A trader can as well switch to defensive securities, whose ability is just minimally impacted by switching trends in the market. Therefore, defensive securities are fixed in economic gloom and boom orbit. These are firms such as utilities, which are usually possessed by the government. They are demands that people purchase not considering the economic state.
What is a Bullish Reversal?
A bullish reversal is when a stock begins to trend in the upward direction after it has been originally trending downward direction. A reversal is different from a pullback and depicts a huge trend, which is a counter-move during a trend that fails to switch the entire path of the trend
Your investment would be affected hugely by both bull and bear markets. For this reason, it is crucial that you set out some time to observe how the market is fairing, when about to make an investment decision. Not that after a long term, the stock market frequently does post a positive return.
All traders ought to know about long, short, bearish, and bullish. These terms are adopted mostly in trading magazines, finance news, market breakdown, and everyday trading conversation.
They are as well adopted in all trades as well as on all time frames. Be it you are a day trader or investing securities or making forecasts on foreign currencies. Each time you view your portfolio or converse about investing, you will hear or read about these terms.

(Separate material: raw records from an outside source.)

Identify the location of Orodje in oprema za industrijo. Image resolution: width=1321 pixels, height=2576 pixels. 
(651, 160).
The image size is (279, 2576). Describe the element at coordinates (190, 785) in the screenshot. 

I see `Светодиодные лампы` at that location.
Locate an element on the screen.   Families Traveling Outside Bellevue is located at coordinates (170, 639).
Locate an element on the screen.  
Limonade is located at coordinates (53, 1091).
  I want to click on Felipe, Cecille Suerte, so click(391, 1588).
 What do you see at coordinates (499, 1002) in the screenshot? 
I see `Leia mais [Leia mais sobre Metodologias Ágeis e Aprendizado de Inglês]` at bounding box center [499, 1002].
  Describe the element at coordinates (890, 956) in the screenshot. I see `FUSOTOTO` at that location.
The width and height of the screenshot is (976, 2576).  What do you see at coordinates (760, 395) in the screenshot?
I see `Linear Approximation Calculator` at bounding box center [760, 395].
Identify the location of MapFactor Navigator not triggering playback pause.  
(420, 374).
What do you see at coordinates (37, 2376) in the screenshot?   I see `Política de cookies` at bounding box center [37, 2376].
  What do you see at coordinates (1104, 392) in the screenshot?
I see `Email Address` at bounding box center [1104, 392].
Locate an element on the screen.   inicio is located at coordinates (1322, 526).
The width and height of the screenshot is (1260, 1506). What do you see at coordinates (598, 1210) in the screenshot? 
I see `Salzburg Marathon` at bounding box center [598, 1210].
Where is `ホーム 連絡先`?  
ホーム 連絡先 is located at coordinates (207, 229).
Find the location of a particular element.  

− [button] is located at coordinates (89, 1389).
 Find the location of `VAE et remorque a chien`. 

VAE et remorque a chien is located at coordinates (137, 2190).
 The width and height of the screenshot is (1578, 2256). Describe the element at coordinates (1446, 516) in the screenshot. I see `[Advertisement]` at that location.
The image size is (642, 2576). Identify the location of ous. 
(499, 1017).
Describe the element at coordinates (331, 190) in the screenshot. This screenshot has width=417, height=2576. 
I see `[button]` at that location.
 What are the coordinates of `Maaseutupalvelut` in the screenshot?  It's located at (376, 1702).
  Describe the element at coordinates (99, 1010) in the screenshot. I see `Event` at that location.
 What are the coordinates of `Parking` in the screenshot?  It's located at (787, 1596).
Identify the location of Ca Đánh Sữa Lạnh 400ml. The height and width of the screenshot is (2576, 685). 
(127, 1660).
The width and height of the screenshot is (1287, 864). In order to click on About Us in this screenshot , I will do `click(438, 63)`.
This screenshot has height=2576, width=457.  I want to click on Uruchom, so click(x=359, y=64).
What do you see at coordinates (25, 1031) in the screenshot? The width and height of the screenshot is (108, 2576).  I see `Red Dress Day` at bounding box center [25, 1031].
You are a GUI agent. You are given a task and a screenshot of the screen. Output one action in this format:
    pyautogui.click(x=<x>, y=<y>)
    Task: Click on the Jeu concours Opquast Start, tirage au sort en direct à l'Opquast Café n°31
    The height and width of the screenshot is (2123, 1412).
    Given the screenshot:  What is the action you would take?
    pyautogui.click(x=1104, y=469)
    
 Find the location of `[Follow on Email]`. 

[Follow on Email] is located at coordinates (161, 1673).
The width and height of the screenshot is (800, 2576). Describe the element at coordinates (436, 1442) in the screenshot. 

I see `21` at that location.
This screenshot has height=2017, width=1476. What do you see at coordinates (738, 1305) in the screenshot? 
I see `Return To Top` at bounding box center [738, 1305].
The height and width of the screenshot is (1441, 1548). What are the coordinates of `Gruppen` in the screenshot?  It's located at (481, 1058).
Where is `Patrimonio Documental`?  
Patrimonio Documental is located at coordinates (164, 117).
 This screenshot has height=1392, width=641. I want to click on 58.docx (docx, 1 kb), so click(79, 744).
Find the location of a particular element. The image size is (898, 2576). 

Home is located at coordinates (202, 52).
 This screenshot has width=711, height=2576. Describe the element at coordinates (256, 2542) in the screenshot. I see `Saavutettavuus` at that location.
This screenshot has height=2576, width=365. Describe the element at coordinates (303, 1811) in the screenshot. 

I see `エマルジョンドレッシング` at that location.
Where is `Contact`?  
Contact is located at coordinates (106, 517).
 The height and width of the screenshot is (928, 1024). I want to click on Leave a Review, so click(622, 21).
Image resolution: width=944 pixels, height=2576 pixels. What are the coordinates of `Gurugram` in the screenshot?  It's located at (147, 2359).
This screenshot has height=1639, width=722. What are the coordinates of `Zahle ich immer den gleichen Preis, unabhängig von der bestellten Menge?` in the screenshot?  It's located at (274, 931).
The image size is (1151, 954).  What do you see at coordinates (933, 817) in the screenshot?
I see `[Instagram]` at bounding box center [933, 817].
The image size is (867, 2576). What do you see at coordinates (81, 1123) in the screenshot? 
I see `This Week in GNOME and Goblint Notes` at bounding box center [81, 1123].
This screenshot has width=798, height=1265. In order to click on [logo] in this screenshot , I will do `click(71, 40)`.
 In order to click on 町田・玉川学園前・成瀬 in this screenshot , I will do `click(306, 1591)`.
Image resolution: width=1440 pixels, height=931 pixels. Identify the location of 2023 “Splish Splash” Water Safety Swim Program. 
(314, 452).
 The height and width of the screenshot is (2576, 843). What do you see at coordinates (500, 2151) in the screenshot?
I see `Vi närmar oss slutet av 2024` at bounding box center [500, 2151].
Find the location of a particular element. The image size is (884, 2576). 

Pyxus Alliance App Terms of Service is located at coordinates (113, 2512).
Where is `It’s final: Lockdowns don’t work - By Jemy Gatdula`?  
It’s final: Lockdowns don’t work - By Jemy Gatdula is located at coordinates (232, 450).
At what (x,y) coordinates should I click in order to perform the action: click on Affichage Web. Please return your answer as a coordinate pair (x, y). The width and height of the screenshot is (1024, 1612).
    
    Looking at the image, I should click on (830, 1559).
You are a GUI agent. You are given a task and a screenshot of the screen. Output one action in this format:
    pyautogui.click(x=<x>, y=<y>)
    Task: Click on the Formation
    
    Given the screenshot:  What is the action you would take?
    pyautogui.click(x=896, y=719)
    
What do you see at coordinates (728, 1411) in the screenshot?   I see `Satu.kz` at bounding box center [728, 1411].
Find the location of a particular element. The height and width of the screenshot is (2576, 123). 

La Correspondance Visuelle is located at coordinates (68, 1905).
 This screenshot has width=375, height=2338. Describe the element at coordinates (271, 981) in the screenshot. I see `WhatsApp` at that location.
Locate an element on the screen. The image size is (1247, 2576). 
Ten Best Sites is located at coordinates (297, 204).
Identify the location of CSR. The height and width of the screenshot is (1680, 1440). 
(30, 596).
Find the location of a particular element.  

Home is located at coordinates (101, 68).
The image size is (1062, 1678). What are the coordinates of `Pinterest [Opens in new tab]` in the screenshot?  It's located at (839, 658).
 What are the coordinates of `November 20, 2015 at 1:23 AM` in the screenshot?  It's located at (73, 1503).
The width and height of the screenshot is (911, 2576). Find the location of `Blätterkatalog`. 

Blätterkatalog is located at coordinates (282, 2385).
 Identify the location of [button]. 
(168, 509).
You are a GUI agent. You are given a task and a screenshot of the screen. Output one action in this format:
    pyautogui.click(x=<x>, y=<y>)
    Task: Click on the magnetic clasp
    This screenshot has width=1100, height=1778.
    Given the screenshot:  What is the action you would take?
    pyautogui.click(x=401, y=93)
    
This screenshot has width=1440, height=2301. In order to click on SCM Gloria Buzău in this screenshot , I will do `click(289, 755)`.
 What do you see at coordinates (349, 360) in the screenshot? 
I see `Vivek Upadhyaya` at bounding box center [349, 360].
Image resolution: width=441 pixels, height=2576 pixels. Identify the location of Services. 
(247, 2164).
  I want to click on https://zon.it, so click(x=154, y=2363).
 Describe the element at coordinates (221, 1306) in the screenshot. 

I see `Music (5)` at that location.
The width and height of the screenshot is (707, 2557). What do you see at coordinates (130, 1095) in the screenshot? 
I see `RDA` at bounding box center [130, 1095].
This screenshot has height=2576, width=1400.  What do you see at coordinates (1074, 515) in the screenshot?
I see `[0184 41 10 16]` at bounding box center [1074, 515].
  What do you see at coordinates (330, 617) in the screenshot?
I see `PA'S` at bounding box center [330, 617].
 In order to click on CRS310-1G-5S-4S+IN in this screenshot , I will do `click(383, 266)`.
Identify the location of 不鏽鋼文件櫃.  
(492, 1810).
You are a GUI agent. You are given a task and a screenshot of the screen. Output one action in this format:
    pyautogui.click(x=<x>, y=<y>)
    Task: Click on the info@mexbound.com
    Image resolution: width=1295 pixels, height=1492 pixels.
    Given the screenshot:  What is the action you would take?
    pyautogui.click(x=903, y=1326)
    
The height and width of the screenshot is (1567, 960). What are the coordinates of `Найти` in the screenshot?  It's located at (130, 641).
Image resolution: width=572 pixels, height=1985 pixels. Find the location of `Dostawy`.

A long trader, also known as a bull, believes that there will be an increment in the price of one or more stocks. A stock trader is pessimistic that the price will fall and eliminate a huge amount of money. In a way, the two traders act based on emotion.
The short trader is controlled by the phobia of missing opportunity while the long trader is controlled by the phobia of losing money. The fact that these words are popular shows what important function traders’ emotions or sentiments portray in the purchase and sell dilemmas.